Copy out every one of the data items below verbatim, keeping each line unchanged.

Data items:
%%
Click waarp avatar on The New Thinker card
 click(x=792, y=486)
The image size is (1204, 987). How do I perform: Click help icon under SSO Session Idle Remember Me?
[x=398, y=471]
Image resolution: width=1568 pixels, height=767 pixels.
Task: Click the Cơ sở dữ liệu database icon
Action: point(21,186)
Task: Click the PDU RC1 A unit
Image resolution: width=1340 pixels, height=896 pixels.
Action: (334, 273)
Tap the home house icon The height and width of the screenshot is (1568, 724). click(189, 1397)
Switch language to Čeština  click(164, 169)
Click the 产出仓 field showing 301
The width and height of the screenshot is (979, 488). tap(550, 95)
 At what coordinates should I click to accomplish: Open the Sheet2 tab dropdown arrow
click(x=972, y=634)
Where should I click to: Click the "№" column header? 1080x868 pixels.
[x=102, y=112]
%%
Complete response
Click waarp avatar on The New Thinker card
 click(x=792, y=486)
The image size is (1204, 987). How do I perform: Click help icon under SSO Session Idle Remember Me?
[x=398, y=471]
Image resolution: width=1568 pixels, height=767 pixels.
Task: Click the Cơ sở dữ liệu database icon
Action: point(21,186)
Task: Click the PDU RC1 A unit
Image resolution: width=1340 pixels, height=896 pixels.
Action: (334, 273)
Tap the home house icon The height and width of the screenshot is (1568, 724). click(189, 1397)
Switch language to Čeština  click(164, 169)
Click the 产出仓 field showing 301
The width and height of the screenshot is (979, 488). tap(550, 95)
 At what coordinates should I click to accomplish: Open the Sheet2 tab dropdown arrow
click(x=972, y=634)
Where should I click to: Click the "№" column header? 1080x868 pixels.
[x=102, y=112]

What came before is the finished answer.